Your answer should be the lines of the data below that contain "computer".

Stored records:
━━━━━━━━━━━━━━━━━━━━
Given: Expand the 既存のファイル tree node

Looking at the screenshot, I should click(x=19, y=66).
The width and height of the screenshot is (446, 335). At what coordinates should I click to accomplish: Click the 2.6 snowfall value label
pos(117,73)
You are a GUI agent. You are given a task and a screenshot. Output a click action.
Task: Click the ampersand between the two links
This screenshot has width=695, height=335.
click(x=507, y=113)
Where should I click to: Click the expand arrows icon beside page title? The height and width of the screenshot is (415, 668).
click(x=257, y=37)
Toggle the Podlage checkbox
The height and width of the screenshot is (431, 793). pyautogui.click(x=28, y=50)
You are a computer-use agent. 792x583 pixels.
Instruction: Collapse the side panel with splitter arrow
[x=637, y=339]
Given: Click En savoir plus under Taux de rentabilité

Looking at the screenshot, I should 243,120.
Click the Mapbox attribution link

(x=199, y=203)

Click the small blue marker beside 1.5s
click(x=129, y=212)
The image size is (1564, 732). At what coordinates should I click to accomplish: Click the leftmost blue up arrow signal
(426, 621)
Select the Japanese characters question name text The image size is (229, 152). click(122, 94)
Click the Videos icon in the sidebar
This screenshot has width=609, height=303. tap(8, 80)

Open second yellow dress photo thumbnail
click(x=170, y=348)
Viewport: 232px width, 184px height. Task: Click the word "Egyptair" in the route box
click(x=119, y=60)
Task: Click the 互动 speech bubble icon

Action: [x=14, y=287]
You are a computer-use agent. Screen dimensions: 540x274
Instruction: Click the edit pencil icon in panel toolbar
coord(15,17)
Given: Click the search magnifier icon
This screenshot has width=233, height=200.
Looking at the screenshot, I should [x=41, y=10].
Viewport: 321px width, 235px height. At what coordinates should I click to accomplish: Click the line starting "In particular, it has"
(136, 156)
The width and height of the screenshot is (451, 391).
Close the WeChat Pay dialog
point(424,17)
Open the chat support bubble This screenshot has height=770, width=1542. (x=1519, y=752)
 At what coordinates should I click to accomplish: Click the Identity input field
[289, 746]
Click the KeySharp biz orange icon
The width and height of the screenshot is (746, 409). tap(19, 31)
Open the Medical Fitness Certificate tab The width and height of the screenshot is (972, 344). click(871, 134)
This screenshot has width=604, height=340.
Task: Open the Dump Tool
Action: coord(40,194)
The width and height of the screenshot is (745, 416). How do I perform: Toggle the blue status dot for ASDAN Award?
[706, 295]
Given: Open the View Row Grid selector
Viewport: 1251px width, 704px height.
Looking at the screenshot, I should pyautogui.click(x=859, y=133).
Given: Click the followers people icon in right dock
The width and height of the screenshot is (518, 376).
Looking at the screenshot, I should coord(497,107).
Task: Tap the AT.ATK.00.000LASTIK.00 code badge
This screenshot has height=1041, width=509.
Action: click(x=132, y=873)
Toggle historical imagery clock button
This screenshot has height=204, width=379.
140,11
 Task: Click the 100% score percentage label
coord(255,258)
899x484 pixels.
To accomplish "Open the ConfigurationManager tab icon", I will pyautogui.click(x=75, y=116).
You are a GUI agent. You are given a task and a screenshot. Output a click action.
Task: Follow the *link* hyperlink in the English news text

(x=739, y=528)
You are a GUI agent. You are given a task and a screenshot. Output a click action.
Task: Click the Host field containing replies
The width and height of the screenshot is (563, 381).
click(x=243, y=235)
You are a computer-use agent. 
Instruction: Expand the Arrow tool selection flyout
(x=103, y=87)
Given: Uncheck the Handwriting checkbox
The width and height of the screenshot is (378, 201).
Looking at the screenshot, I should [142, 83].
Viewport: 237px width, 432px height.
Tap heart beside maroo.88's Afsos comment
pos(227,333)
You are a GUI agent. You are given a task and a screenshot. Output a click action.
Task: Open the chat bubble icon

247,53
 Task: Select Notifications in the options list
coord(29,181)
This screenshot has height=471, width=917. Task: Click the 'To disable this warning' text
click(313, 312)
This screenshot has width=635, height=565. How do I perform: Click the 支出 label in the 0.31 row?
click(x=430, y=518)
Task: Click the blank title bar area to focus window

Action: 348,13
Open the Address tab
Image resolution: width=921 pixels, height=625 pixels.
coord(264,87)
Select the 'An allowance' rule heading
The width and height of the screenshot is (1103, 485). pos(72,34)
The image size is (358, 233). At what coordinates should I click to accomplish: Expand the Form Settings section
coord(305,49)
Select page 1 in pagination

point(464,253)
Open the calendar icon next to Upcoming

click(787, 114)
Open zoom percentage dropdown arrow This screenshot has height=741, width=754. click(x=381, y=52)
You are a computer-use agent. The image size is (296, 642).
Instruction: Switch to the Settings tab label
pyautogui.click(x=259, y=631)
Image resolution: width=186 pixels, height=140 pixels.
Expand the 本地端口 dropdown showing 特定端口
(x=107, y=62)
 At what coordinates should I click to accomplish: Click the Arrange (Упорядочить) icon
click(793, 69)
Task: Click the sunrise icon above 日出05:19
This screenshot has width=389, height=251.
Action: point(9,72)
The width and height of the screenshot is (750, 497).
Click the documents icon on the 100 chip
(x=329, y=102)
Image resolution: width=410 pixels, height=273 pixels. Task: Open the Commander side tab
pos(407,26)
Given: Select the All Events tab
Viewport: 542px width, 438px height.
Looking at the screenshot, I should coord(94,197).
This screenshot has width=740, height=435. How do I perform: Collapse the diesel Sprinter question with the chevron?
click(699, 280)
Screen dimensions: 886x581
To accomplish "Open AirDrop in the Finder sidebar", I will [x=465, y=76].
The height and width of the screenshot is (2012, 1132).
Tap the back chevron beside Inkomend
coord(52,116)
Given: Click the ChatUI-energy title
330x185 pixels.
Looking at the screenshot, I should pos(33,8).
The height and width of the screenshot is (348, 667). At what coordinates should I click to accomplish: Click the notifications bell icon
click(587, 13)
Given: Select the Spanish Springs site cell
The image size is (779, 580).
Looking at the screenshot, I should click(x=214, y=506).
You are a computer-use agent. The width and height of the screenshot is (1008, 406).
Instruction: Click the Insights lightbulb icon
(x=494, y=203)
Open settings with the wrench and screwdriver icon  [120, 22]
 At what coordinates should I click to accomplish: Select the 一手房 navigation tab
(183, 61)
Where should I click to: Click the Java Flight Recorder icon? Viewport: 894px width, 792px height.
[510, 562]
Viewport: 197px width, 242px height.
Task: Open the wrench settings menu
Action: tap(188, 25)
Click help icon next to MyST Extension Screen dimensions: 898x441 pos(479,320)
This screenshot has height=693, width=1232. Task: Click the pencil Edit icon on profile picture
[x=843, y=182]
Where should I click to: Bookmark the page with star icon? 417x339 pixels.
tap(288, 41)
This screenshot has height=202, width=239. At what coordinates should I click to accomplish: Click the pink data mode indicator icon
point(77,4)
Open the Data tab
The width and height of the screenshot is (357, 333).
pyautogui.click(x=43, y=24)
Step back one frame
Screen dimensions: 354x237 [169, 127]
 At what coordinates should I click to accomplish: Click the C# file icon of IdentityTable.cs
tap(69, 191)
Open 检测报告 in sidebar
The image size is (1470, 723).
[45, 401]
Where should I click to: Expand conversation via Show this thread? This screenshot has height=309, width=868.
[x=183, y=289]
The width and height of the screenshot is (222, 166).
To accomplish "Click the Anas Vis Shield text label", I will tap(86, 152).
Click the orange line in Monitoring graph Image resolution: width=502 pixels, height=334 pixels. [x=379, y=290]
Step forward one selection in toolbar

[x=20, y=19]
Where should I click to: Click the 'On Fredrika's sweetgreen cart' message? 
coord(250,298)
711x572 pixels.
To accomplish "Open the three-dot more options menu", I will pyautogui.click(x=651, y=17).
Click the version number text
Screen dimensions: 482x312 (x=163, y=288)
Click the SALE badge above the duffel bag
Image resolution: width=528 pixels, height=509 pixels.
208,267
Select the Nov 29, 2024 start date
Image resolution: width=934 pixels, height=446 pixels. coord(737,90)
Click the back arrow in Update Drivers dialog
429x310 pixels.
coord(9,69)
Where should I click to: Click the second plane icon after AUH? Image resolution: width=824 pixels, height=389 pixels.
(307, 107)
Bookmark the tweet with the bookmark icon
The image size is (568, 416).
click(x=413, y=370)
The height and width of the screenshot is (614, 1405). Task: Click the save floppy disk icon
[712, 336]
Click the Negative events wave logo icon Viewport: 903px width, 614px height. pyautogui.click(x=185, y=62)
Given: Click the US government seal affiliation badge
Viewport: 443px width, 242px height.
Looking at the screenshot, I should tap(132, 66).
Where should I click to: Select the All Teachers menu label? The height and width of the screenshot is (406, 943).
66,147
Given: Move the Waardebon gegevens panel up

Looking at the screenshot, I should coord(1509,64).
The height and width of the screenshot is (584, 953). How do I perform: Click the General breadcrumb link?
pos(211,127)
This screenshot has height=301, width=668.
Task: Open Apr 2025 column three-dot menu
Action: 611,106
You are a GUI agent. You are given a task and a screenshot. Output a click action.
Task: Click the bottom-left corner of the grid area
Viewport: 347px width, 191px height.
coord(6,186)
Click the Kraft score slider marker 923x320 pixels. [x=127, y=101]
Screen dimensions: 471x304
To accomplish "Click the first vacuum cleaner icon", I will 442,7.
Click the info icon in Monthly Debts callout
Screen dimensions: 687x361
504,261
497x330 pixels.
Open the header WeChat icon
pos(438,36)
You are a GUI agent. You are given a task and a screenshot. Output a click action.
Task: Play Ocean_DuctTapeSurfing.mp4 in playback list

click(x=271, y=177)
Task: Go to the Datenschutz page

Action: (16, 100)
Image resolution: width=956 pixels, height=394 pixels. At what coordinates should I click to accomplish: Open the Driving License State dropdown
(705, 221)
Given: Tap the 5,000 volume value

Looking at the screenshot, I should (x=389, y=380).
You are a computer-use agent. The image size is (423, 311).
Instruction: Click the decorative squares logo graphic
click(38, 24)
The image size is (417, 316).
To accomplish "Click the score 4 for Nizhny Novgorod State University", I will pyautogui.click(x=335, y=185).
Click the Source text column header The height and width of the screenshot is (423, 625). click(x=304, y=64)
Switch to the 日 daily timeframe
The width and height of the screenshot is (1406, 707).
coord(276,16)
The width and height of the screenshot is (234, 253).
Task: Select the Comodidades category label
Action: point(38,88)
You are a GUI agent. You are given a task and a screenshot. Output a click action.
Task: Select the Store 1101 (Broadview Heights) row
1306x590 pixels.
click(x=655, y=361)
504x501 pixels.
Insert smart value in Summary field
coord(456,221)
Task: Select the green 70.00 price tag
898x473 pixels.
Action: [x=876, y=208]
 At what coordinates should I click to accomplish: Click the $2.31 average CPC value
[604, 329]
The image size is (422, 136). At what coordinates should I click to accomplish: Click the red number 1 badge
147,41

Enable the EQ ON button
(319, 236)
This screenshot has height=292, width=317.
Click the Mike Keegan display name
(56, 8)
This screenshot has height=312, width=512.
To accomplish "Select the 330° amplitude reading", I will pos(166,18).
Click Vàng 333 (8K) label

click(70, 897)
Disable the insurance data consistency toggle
━━━━━━━━━━━━━━━━━━━━
RESPONSE FOR THIS EXERCISE.
You are a computer-use agent. 792x583 pixels.
You are a computer-use agent. Screen dimensions: 540x274
You are a computer-use agent. 
You are a computer-use agent. The image size is (296, 642).
You are a computer-use agent. The width and height of the screenshot is (1008, 406).
You are a computer-use agent. The image size is (423, 311).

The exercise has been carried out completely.